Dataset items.
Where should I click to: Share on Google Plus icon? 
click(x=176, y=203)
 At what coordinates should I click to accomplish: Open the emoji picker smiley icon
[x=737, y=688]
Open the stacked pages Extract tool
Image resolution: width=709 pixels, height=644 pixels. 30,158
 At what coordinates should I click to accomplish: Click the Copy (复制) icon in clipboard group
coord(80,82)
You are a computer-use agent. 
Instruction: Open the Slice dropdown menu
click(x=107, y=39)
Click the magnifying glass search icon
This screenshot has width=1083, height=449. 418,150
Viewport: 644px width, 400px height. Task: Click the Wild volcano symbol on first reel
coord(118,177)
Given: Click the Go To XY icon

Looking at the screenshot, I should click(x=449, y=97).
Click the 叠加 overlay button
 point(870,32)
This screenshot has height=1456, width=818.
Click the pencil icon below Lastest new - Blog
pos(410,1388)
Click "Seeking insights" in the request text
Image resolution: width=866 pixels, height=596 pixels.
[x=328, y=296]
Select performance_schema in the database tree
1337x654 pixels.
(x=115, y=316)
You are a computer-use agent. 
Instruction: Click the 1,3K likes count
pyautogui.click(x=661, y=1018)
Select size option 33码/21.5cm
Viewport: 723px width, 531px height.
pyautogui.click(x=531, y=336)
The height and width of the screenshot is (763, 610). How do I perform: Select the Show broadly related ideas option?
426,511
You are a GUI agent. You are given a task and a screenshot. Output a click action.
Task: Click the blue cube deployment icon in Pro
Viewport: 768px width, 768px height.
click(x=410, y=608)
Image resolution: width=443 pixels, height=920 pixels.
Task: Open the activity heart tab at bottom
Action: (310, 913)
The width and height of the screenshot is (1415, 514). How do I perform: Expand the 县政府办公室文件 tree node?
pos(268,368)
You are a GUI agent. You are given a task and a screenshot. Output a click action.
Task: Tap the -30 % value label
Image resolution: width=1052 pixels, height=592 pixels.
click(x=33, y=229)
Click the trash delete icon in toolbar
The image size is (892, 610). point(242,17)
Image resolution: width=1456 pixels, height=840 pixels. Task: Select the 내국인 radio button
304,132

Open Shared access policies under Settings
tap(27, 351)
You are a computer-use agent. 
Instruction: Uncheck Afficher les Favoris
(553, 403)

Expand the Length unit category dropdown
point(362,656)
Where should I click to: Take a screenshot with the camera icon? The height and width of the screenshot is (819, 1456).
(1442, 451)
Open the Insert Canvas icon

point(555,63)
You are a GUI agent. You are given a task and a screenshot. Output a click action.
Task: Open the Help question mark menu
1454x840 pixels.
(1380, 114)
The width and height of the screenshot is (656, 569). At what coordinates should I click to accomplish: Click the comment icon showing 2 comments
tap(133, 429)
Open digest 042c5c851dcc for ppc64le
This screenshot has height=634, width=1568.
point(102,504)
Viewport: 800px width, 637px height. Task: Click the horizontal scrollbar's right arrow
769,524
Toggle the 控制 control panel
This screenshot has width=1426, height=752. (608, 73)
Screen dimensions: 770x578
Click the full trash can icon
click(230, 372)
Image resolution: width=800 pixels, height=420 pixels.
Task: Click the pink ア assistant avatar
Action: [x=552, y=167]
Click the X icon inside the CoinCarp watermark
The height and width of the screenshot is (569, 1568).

Task description. Can you write out the data again from the line with "Where should I click to: Take" to the line with "point(555,63)", requests included, raising every coordinate in the answers by 18?

Response to the exercise.
Where should I click to: Take a screenshot with the camera icon? The height and width of the screenshot is (819, 1456).
(1460, 469)
Open the Insert Canvas icon

point(573,81)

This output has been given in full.